X – X Functional Teams
Ok, I cheated. Cross-functional teams are key to the success of product management, probably more so than for any other business activity. Products cannot be developed successfully in isolation. A highly effective cross-functional team includes representatives from across your organisation. Obviously, some people will be busier than others at certain stages in the process, but it’s important that you enrol the cross-functional team from the outset and keep them in the loop. Examples of represented areas in your organisation or even outside may be:
- Project Management
- Product Developers
- Customer Service
- Technical Support
- Logistics
- Information Technology
- Marketing
- Sales
- Pre-Sales
- Legal
- Finance
- Suppliers
- And you should consider having a customer or two on your team!

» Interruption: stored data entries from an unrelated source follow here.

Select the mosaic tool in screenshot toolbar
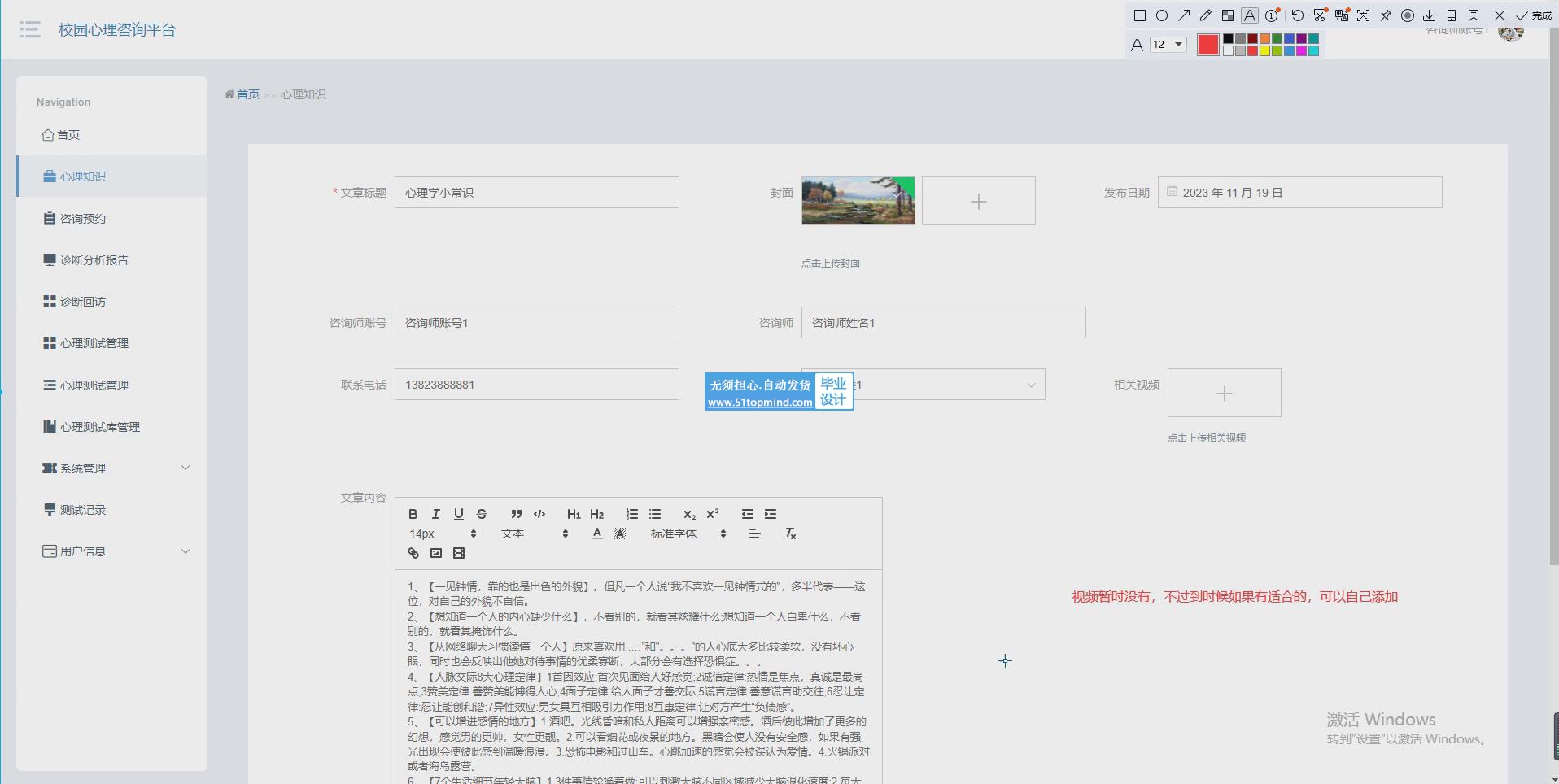The image size is (1559, 784). [1228, 15]
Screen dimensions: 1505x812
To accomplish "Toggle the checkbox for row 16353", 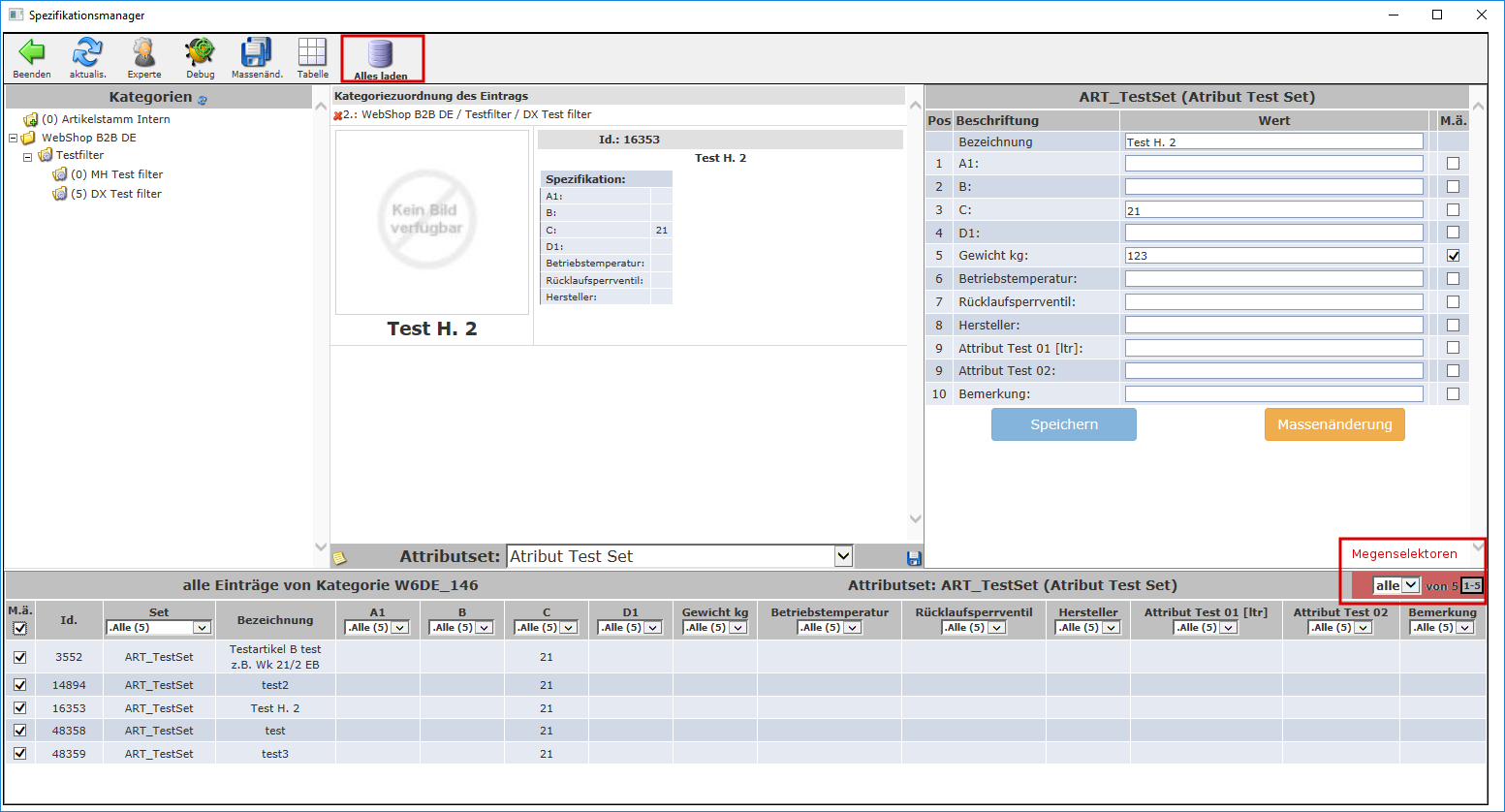I will tap(20, 708).
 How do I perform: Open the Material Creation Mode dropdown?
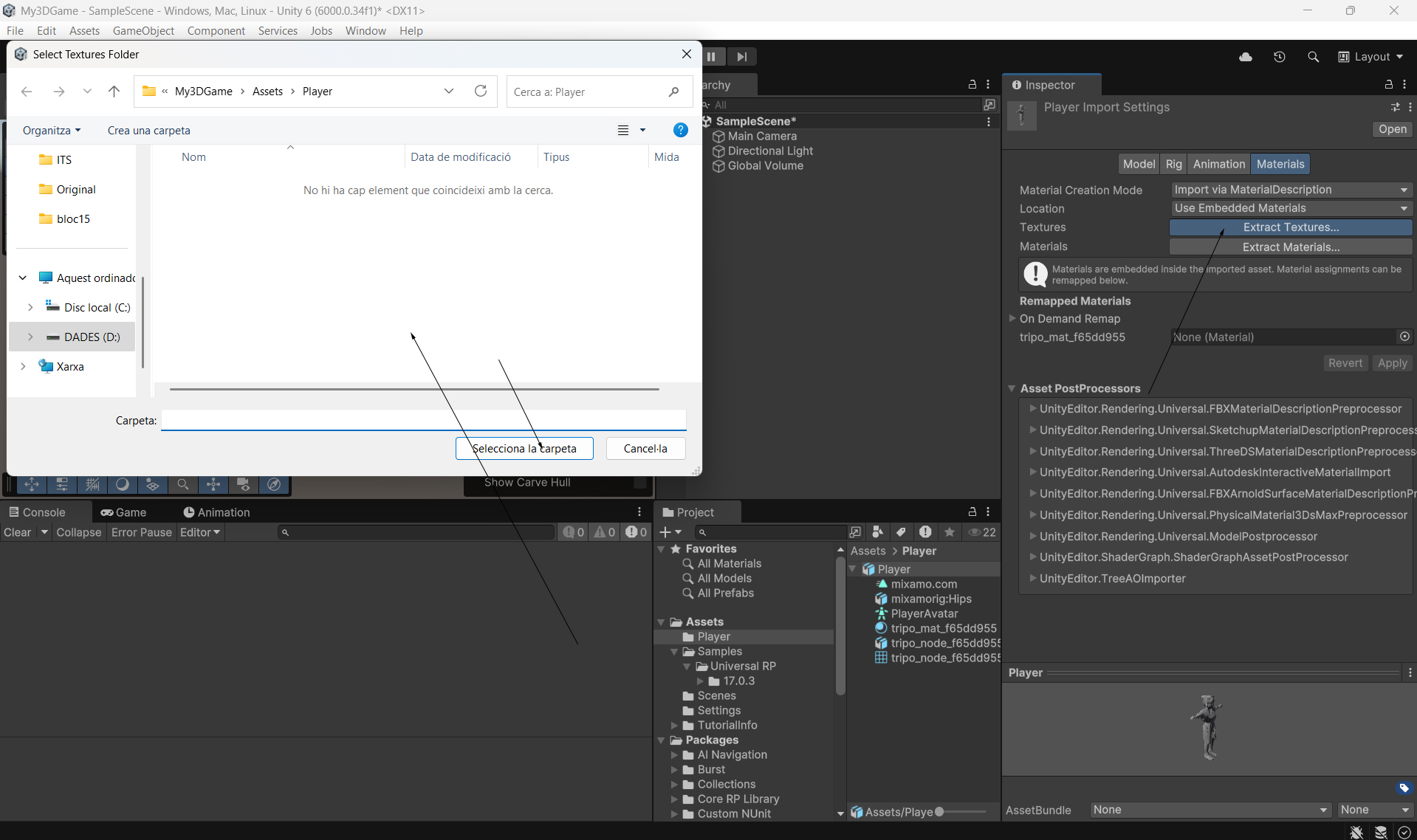point(1290,190)
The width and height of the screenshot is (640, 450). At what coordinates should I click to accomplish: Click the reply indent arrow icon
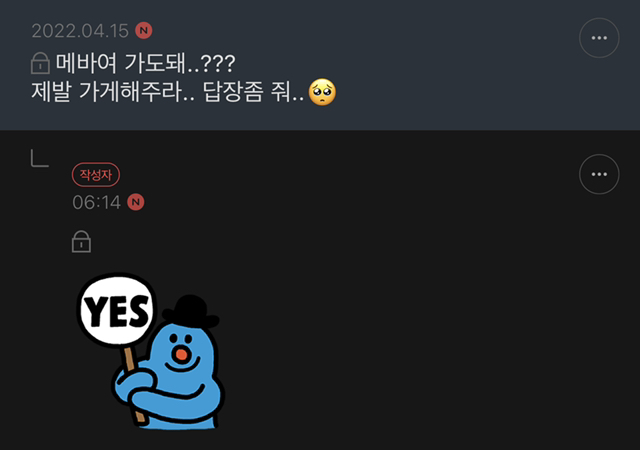click(x=40, y=158)
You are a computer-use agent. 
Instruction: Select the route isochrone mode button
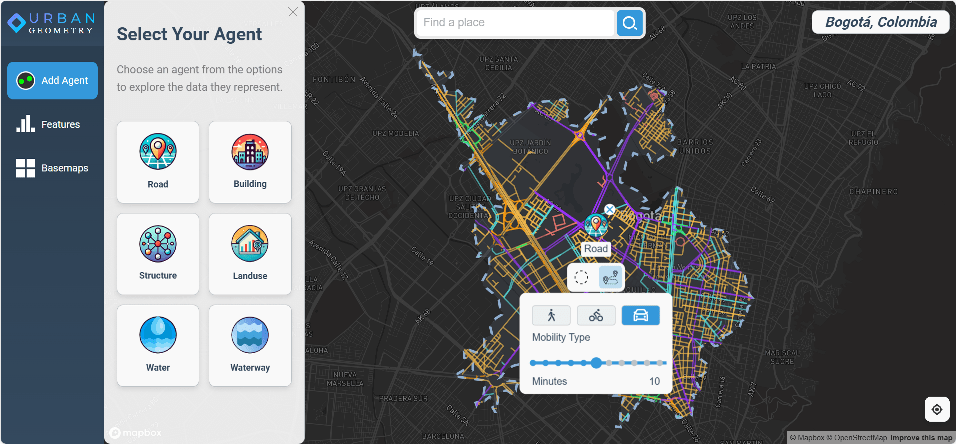click(610, 278)
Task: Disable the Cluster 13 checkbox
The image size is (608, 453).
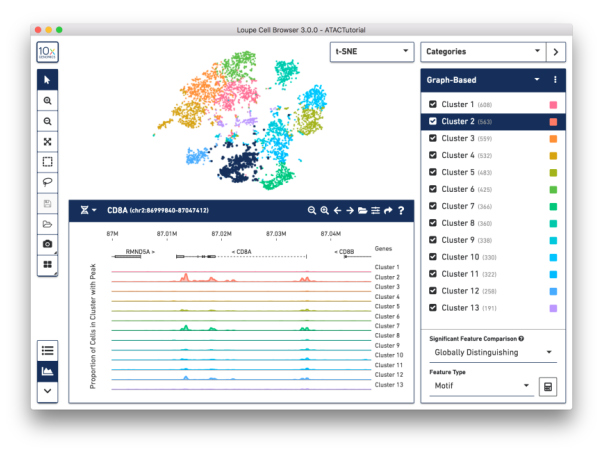Action: coord(432,308)
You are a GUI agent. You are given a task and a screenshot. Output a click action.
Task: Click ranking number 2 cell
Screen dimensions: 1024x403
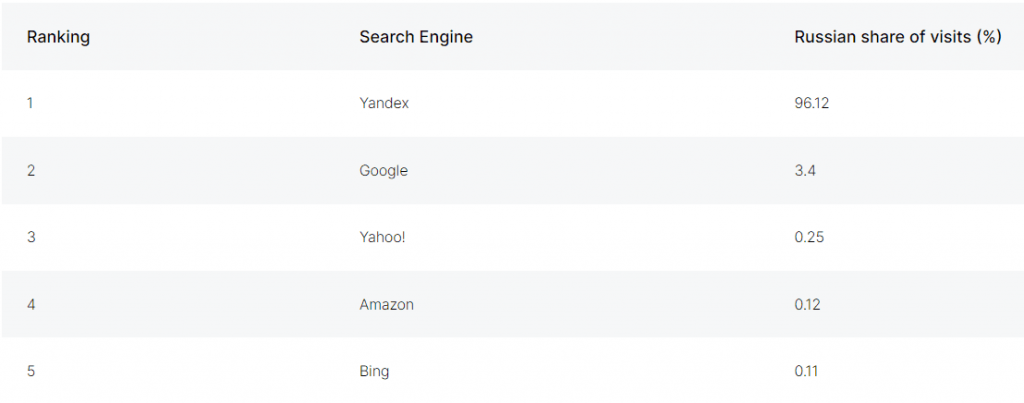(31, 170)
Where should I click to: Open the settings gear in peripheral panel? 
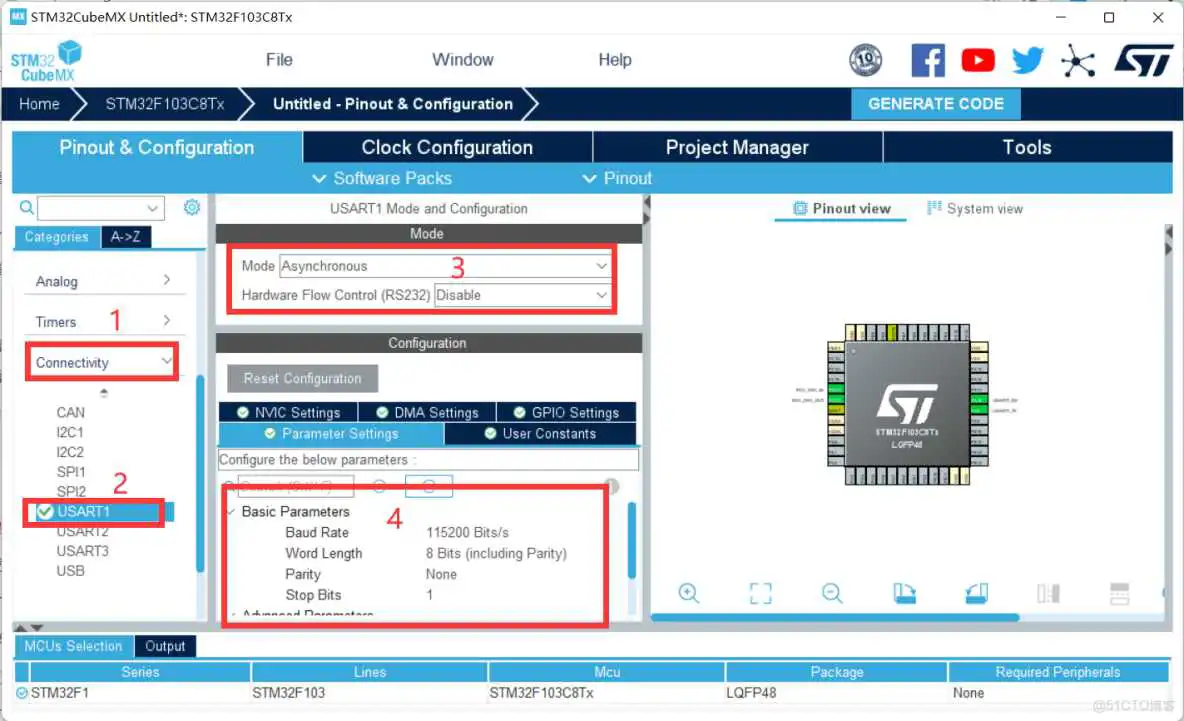pos(192,208)
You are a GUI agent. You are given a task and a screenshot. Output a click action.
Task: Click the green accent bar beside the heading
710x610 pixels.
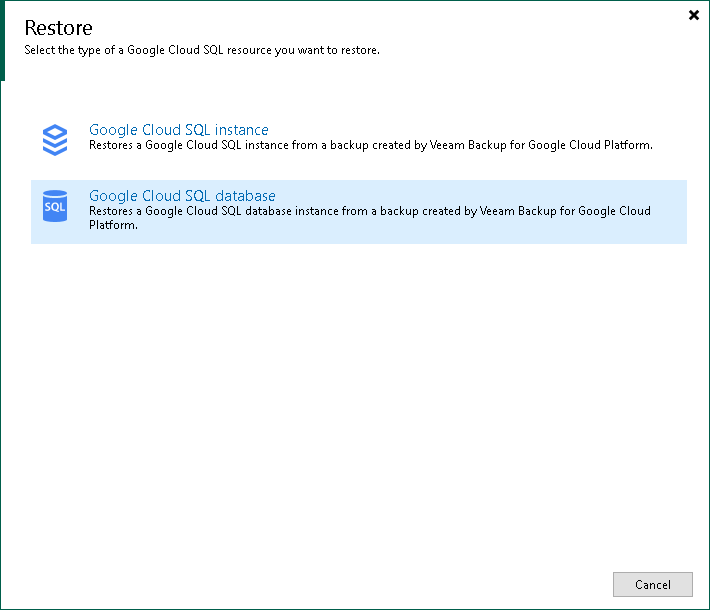click(x=2, y=40)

They will be the champion for their department, bringing information from their function to the product team. They’ll also serve as a product champion, communicating back to their department on the product development and what impacts there’ll be back in the department.
Y – Yield Management
Yield management is the process of understanding, anticipating and influencing customer behaviour in order to maximise yield or profits from a fixed and/or perishable resource. Examples of industries where this needs to be thought about as part of product management are: Airlines, Hotels, Rentals, Insurance, IT and Telecoms The core concept of yield management is to provide the right service to the right customer at the right time for the right price. That concept involves careful definition of service, customer, time, and price.
Z – Zappos’ Values
Unless you’ve been living in a cave, you’ll have heard of Zappos. Zappos.com is an online shoe and apparel shop based in Henderson, Nevada. In July 2009, the company announced it would be acquired by Amazon.com in an all-stock deal worth about $1.2 billion. Since its founding in 1999, Zappos has grown to be the largest online shoe store in the world generating $2.1bn in sales in 2011 Zappos employees live by the following values, ones that the best product managers I’ve come across in my career live by too:
- Deliver WOW Through Service
- Embrace and Drive Change
- Create Fun and A Little Weirdness
- Be Adventurous, Creative, and Open-Minded
- Pursue Growth and Learning
- Build Open and Honest Relationships With Communication
- Build a Positive Team and Family Spirit
- Do More With Less
- Be Passionate and Determined
- Be Humble
I hope you enjoyed this A to Z and would love to hear your Product Management stories and successes.